(WHAT IS NEEDED) Pull out each line in the rows below that contains the word "perform".
◇ ◇ ◇ ◇ ◇
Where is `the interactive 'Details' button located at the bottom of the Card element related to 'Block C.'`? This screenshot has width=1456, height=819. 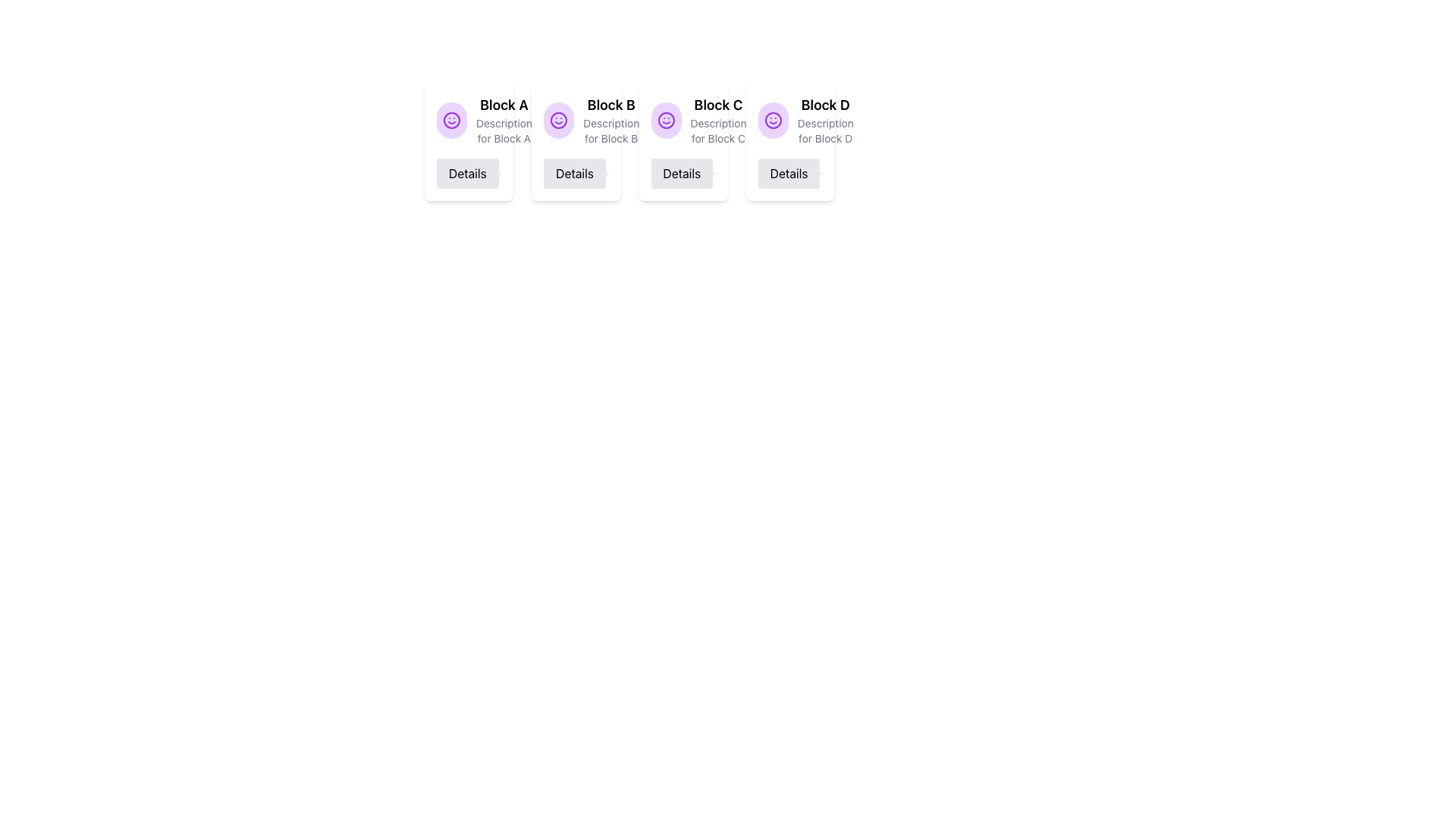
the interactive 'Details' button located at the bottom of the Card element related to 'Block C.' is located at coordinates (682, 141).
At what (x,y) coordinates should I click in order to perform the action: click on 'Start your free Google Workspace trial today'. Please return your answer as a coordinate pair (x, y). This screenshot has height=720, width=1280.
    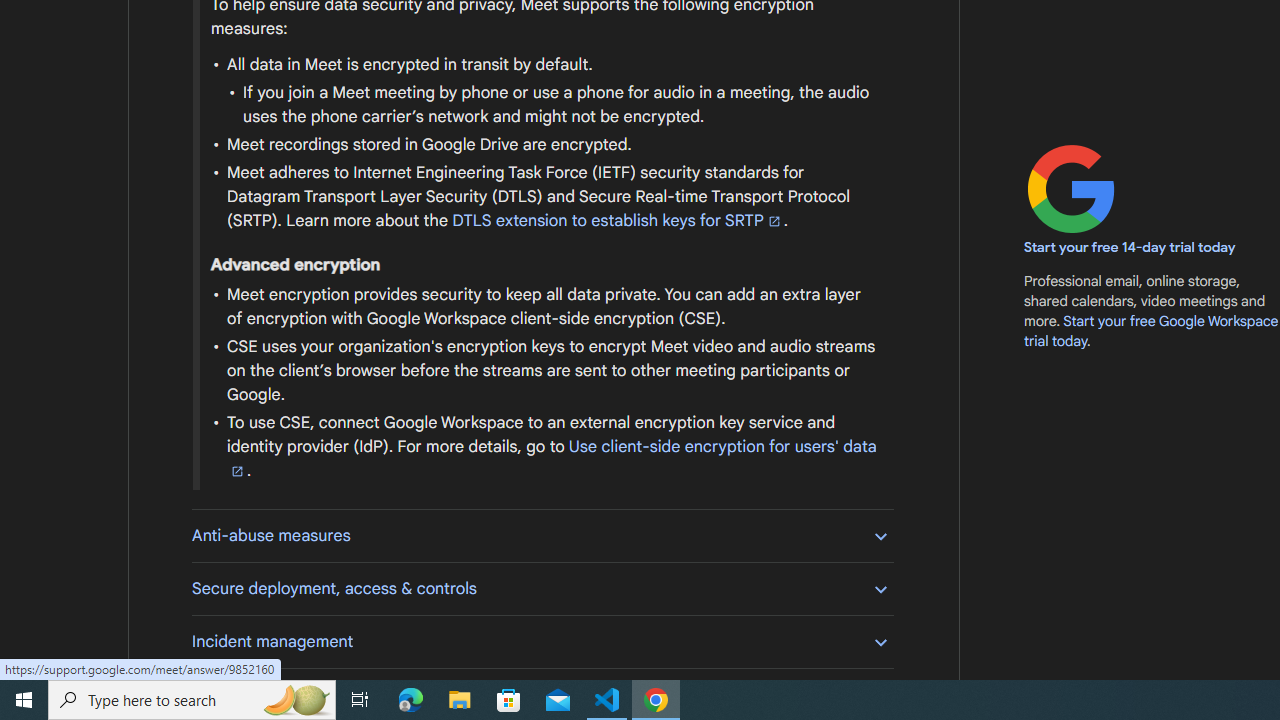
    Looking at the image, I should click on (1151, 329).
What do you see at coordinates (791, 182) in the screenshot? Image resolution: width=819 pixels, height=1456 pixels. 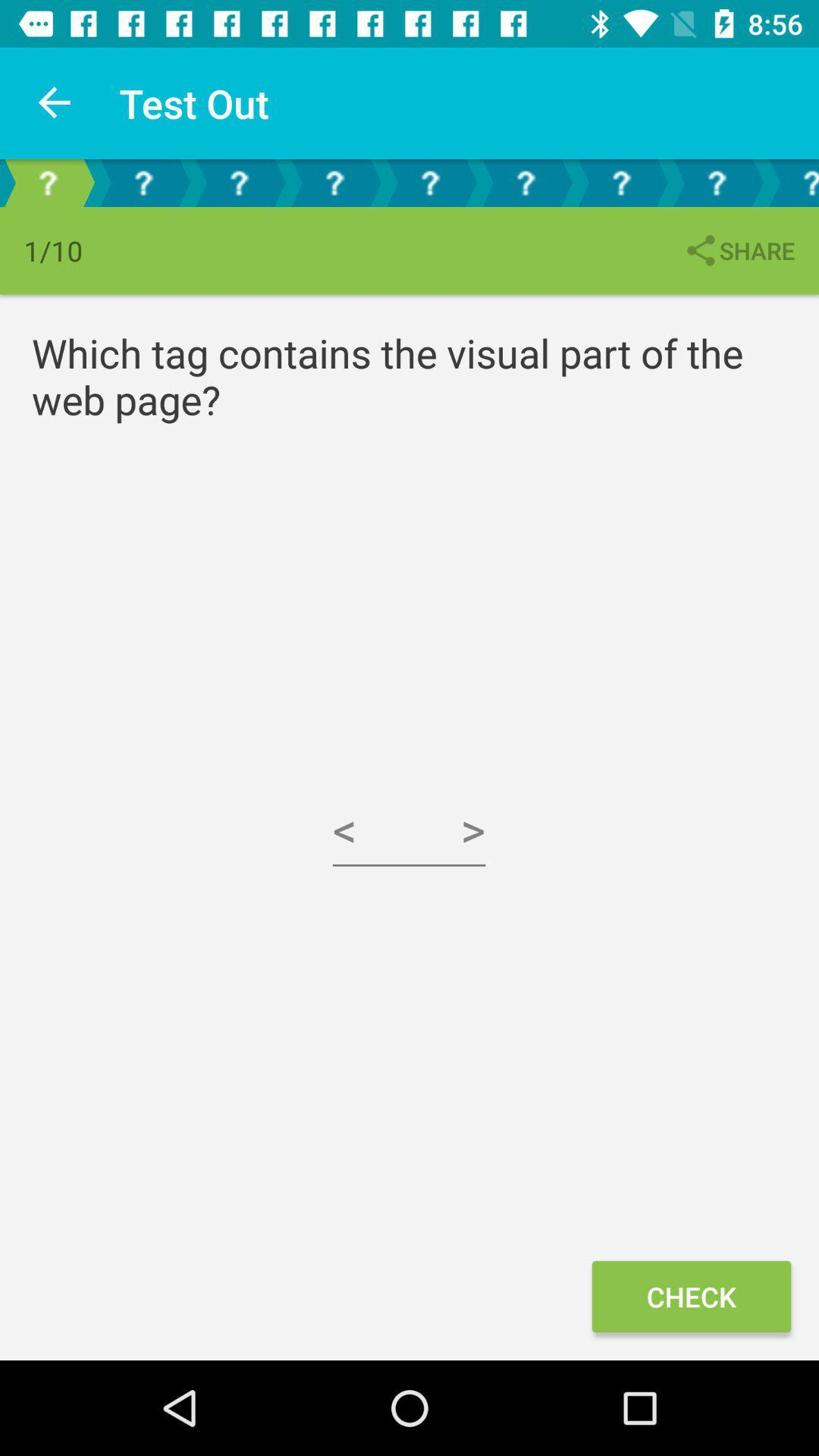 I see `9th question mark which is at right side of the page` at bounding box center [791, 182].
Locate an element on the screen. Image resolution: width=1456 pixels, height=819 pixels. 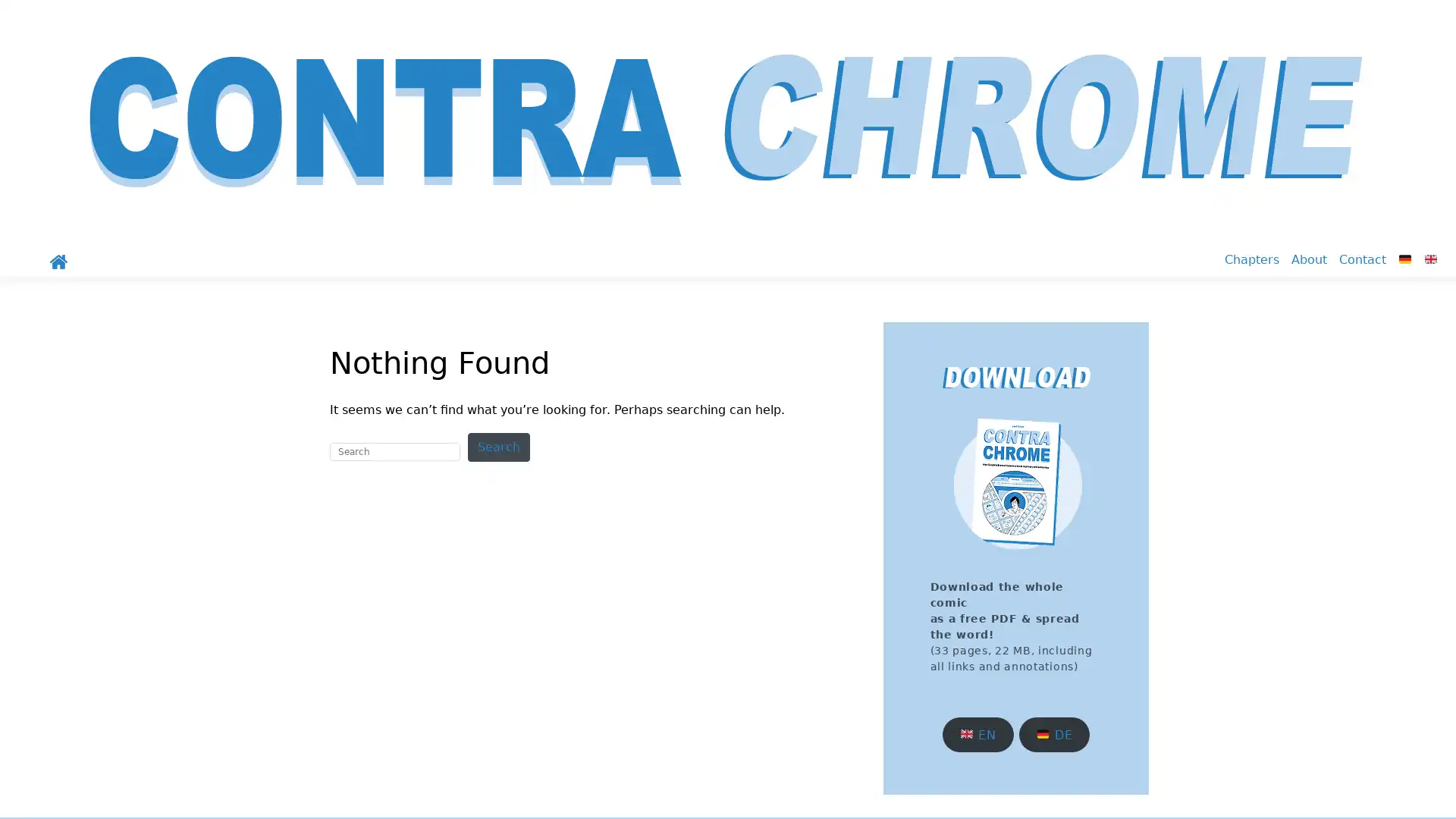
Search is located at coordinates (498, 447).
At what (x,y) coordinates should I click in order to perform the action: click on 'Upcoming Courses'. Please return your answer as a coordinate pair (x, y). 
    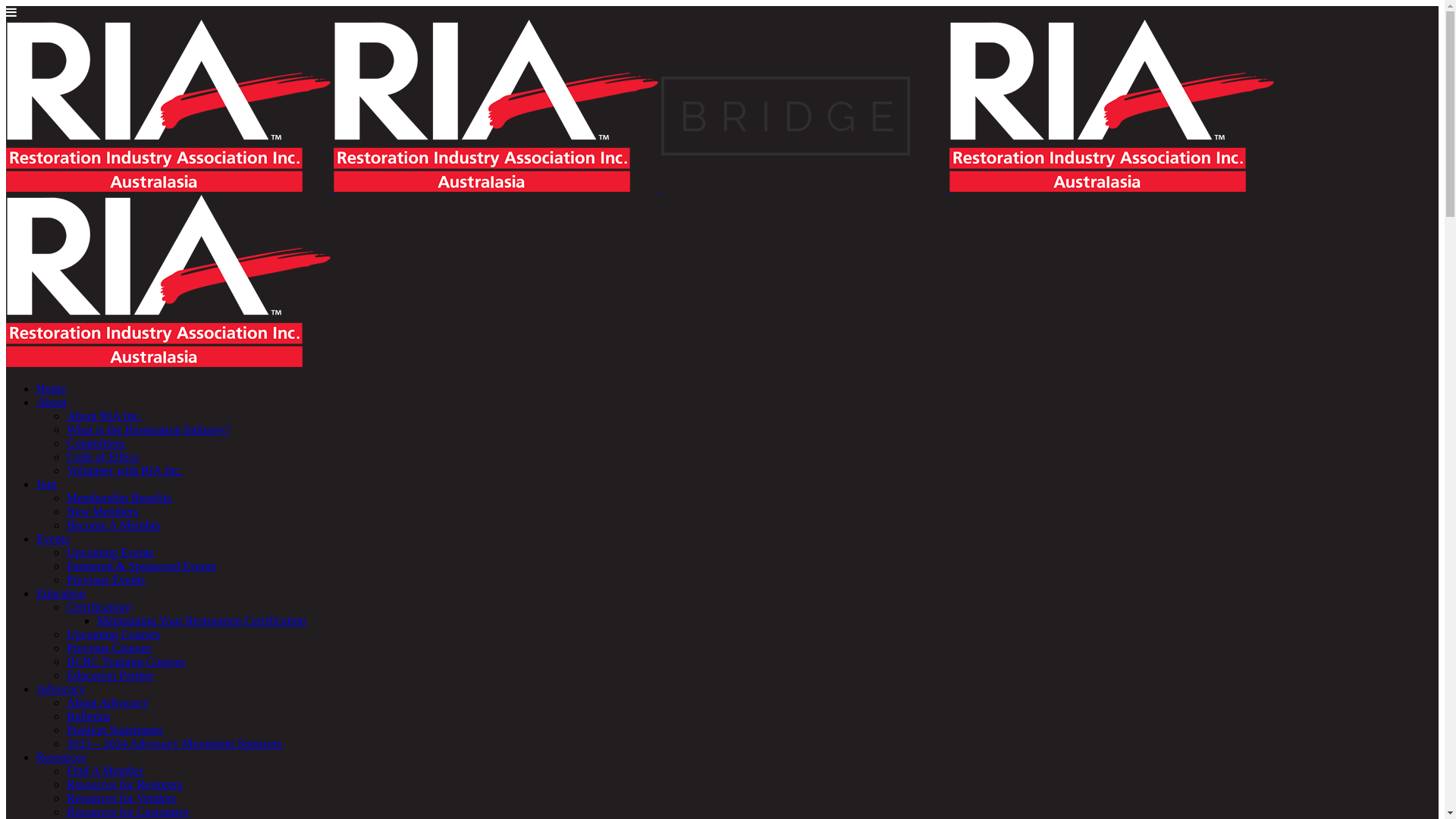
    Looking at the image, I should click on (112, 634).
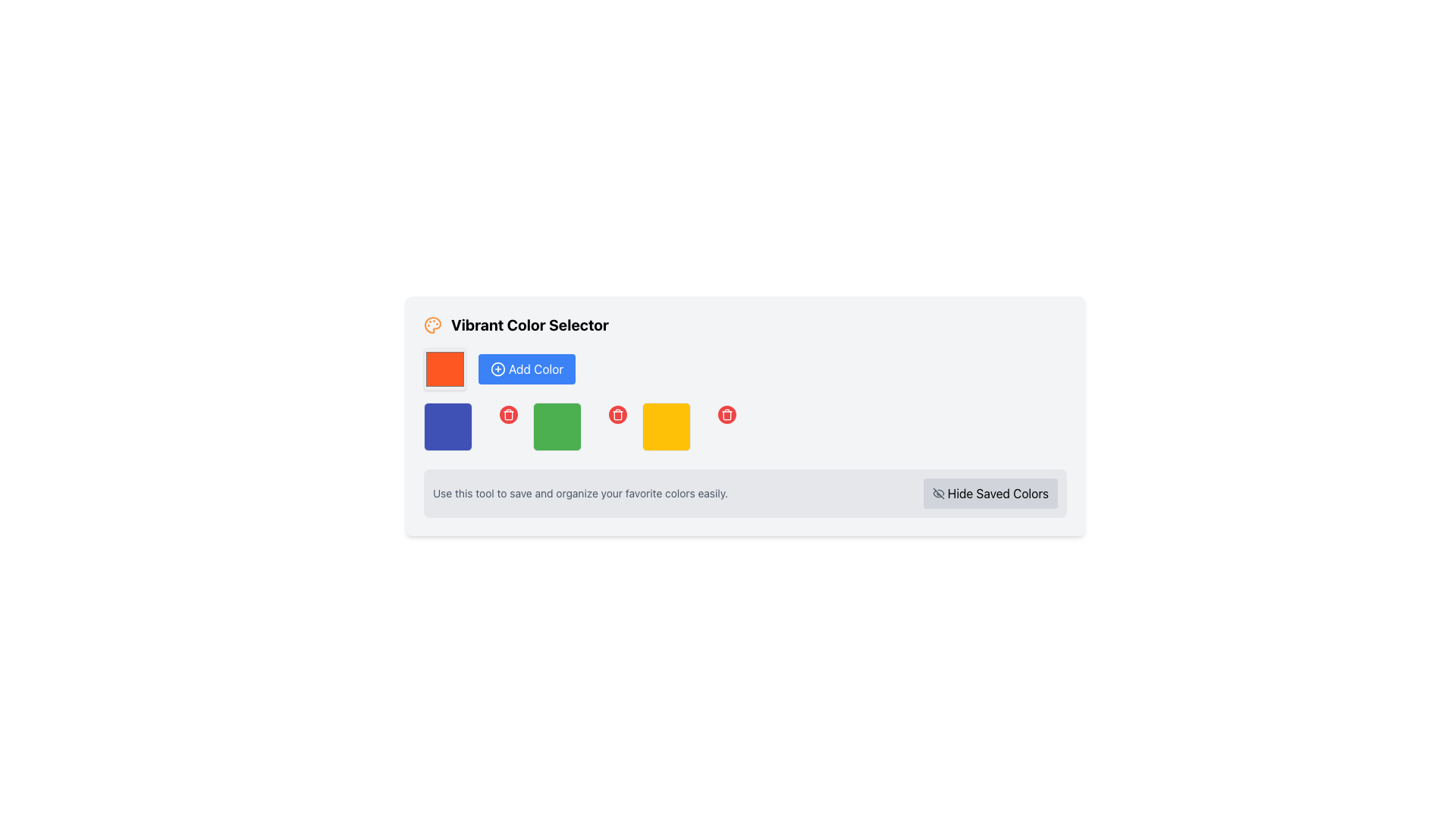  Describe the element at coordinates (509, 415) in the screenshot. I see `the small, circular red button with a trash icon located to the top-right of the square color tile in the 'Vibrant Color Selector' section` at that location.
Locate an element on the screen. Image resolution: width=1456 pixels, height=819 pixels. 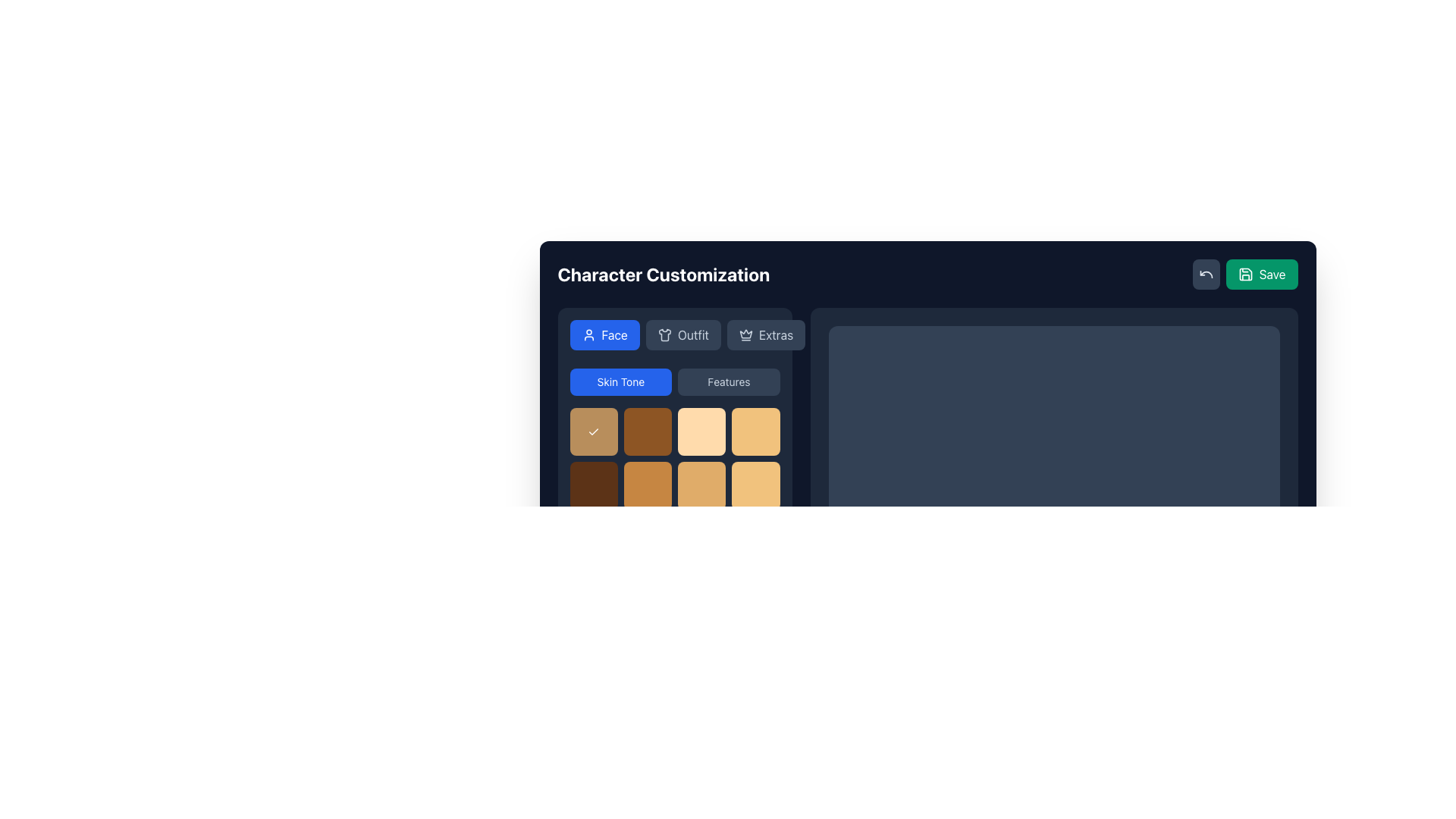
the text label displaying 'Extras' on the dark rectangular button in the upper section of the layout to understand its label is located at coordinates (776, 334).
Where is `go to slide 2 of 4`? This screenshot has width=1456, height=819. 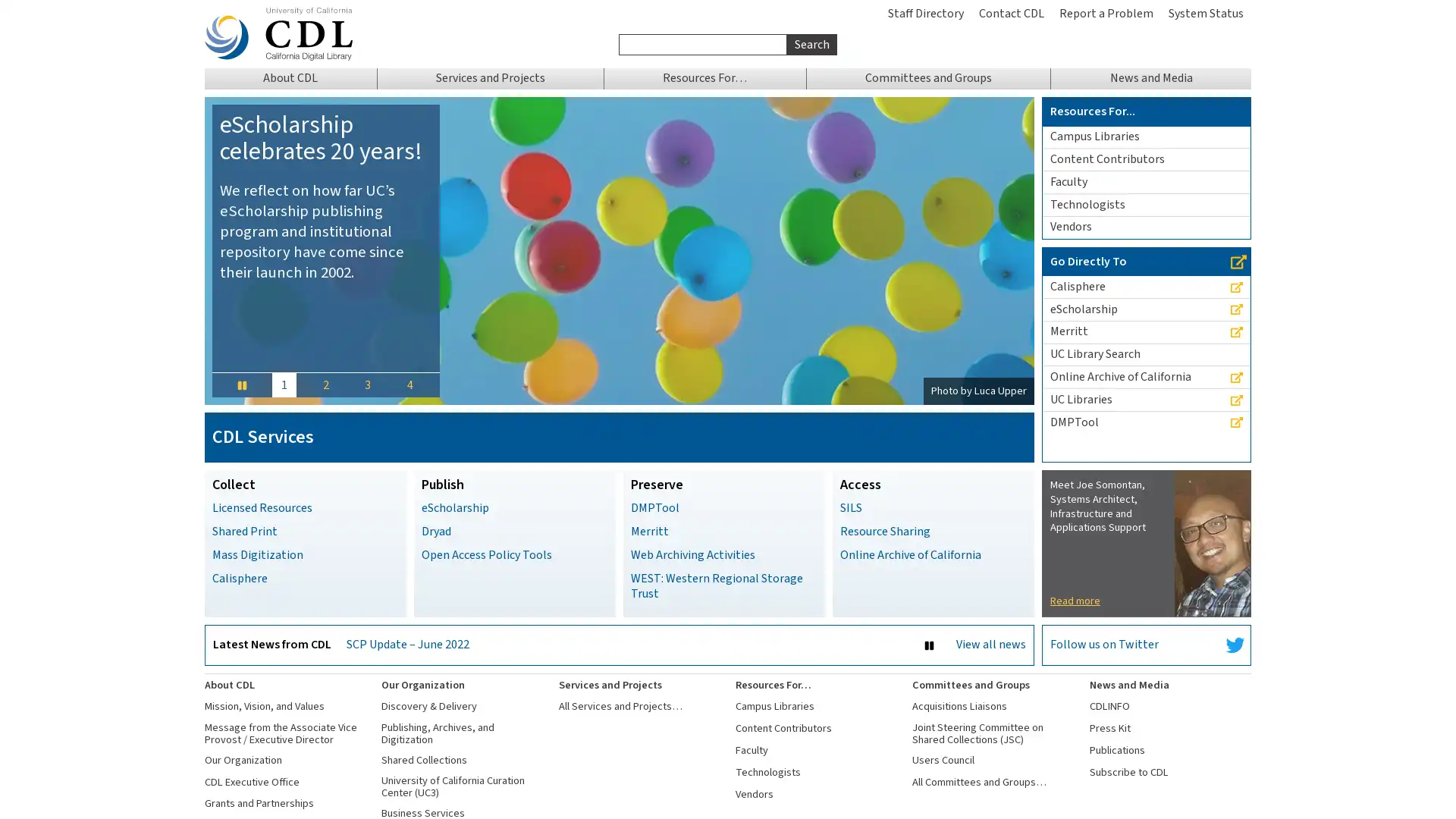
◇ ◇ ◇ ◇ ◇
(COMPLETE ANSWER)
At what (x,y) coordinates should I click in order to perform the action: click on 'Start your free Google Workspace trial today'. Please return your answer as a coordinate pair (x, y). This screenshot has height=720, width=1280.
At what (x,y) coordinates should I click in order to perform the action: click on 'Upcoming Courses'. Please return your answer as a coordinate pair (x, y). 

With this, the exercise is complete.